Barriers to a Traditional Art
The art of braiding has been passed down from generation to generation, learned by many, like Fatou, as children and by others, like Melony, through dedicated study and practice as adults. Yet some states bar the paid practice of braiding until braiders have spent hundreds or even thousands of hours in classes that may not even teach braiding—thus preventing them from doing something that they already know how to do and that involves no dangerous tools, heat or chemicals. Meanwhile, numerous other states do not license braiding at all.
In fact, as of July 2016, 18 states do not require braiders to be licensed or registered. 1 Though most of these states licensed braiders at one time or another, they removed their barriers in the face of growing opposition from hair braiders and a lack of evidence regarding safety concerns. Virginia’s Department of Professional and Occupational Regulation, for example, found that “no evidence of public harm supported the continued regulation of hair braiding” and ended its regime in 2012. 2
Colorado previously forced braiders to become licensed under the state’s cosmetology regime, an arrangement the state Department of Regulatory Agencies (DORA) called “cumbersome” in 2008 after it found only three complaints against braiders between 2000 and 2008. 3
DORA recommended an exemption for braiders, and in 2015 the Colorado Legislature obliged.
On the other end of the spectrum, 16 states require hair braiders to get cosmetology licenses. 4 In cosmetology programs, braiders spend between 1,000 and 2,100 hours in training, depending on the state, and thousands of dollars on tuition.
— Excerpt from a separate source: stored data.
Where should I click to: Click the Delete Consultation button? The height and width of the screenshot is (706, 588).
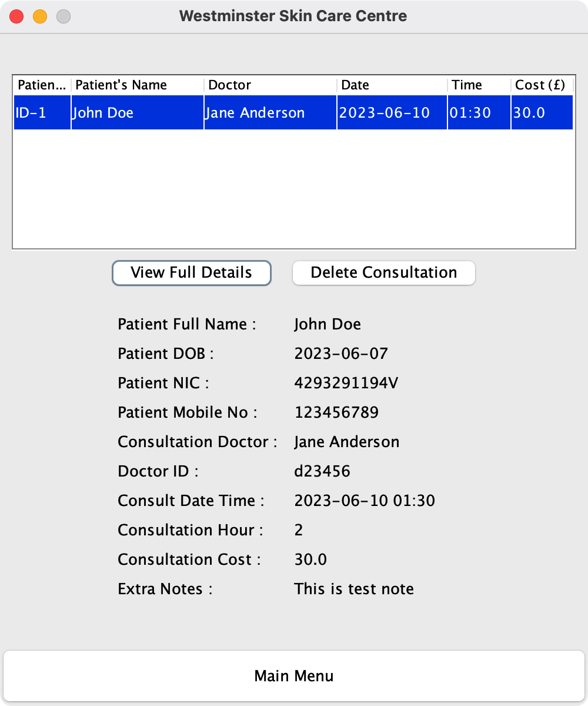point(383,272)
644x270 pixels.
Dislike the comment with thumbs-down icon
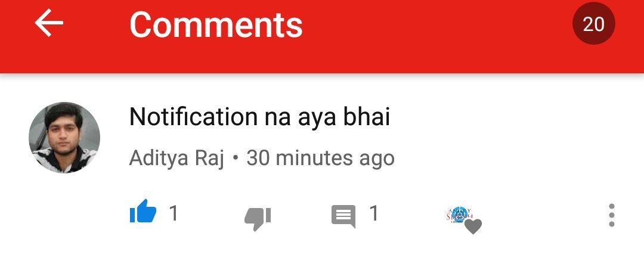(258, 219)
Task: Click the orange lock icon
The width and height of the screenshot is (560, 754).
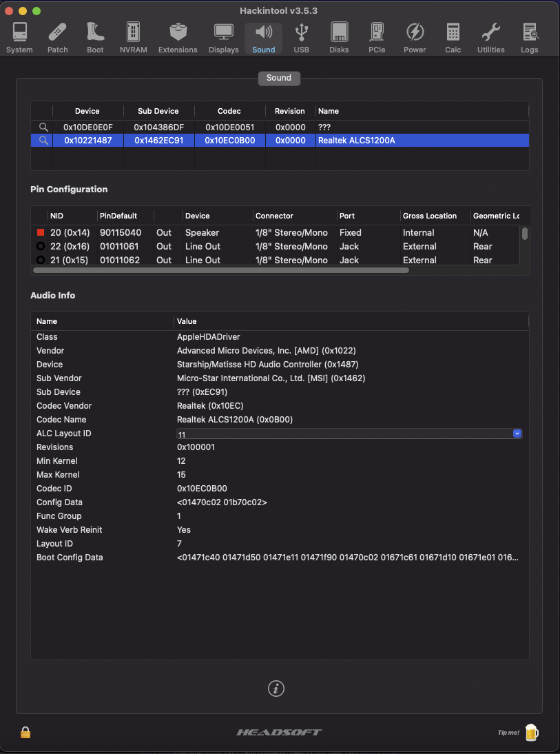Action: pos(25,733)

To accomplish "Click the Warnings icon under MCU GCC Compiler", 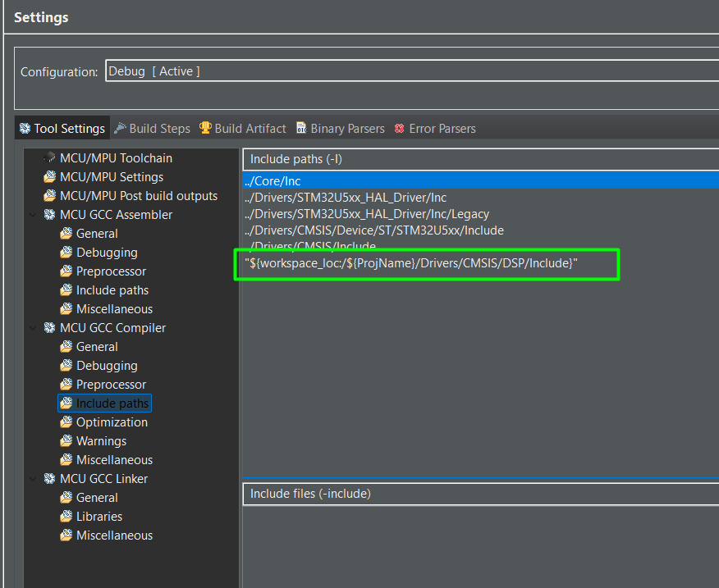I will point(66,441).
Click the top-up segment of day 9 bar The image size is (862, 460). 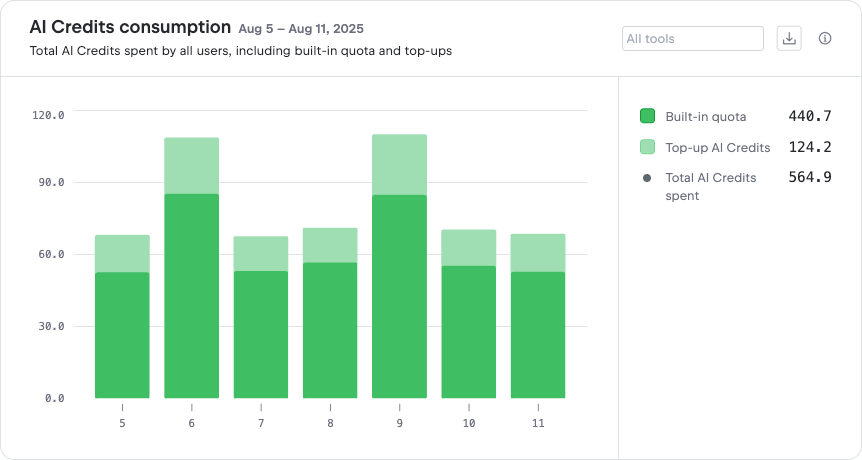pos(399,164)
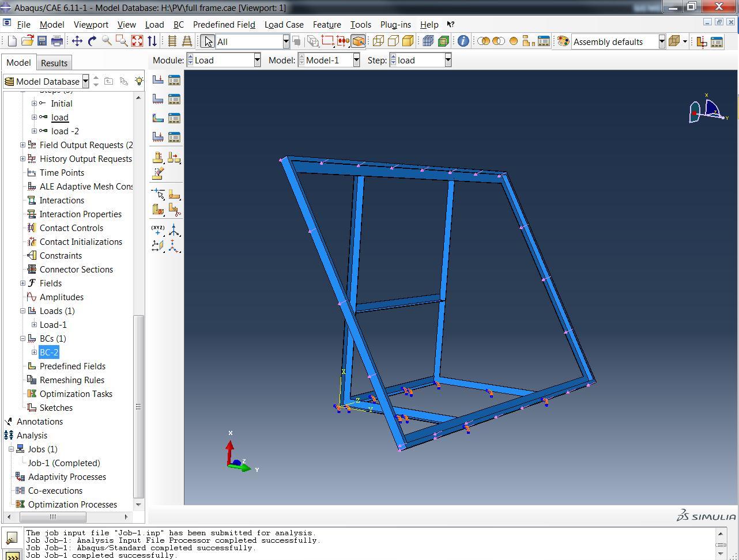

They learn how to use chemicals, cut hair and provide other services that are entirely unrelated to hair braiding and even antithetical to the ethos of natural hair care—but not necessarily how to braid hair.
In the middle are the 14 states 5 and the District of Columbia that require a specialized license for hair braiders and Mississippi and Iowa, which stopped licensing braiders in 2005 and 2016, respectively, and now require braiders like Melony to register with the state. The requirements for specialty licenses, such as the one Fatou had to earn, range from a single exam to 600 hours of training and two exams. Figure 2 shows the variation in hours of training required to work as a braider across all 50 states and D.C. (see Appendix A for citations). Specialty licenses also vary in terms of how much time their curriculums devote to teaching safety. Some specialty braiding licenses only cover such topics in their exams, while others require from six to upwards of 175 hours of instruction on scalp disorders or sanitation 6 (see Appendix B for greater detail). Additionally, tuition, licensing and exam fees can run into the thousands of dollars.
Some states abolished their licensing requirements for braiders entirely after acknowledging that braiders did not pose a serious risk to the public.
Not only is there wide variation in how and whether braiders are licensed across states, but within states the requirements for braiders often appear out of sync with the health and safety risks they pose. For example, emergency medical technicians hold people’s lives in their hands, and yet 10 specialty states and D.C. require more hours of training to braid hair than they do to become an EMT. In fact, Oklahoma requires nearly four times as many hours to braid hair as it does to become an EMT. And in the states that license braiders as cosmetologists, the differences are even starker—such states require that braiders complete between three and 19 times more training hours than EMTs. 7
Such inconsistencies in licensing regimes across and between states are not unique to braiding. In 2012’s License to Work, the Institute for Justice found a difference of more than 1,000 days between the minimum and maximum education and experience requirements for licensure for 39 of the 102 low- and moderate-income occupations profiled. Another 23 occupations had differences of more than 700 days—or approximately 3,000 hours. 8
Such striking disparities call into question whether higher barriers to entry serve to protect the health and safety of consumers. After all, the 18 states that do not license braiders—and Mississippi, which has required simple registration since 2005—do not appear to be suffering any ill effects as a result. And some of them abolished their licensing requirements for braiders entirely after acknowledging that braiders did not pose a serious risk to the public. Do braiders in other states really pose such a risk that they require up to 2,100 hours of training?
*Iowa and Mississippi require registration only.
**Oregon’s specialty braiding license requires only completion of an online module and a written exam.
***The Minnesota cosmetology board claims to have no enforcement authority over the specialty braiding license in its statutes.
This study aims to determine how great a risk hair braiders pose to public health and safety by analyzing complaint data collected by state licensing boards. It also aims to determine whether there is a relationship between the number of training hours a state requires for a braiding license or registration and the number of licensed or registered braiders in that state. Taken together, these questions indicate whether licensing generates any public benefits given the potential costs of fewer job opportunities.
This study examines these questions by focusing on states with specialty licenses or registration for braiders. These states identify braiders as a separate category from cosmetologists, allowing for a unique opportunity to obtain data specifically about braiders. Such data are impossible to collect from states where braiders are treated like cosmetologists because braiders and complaints against braiders cannot be distinguished from cosmetologists and complaints against cosmetologists. And states that do not license or register braiders collect neither lists of their braiders nor complaints against them.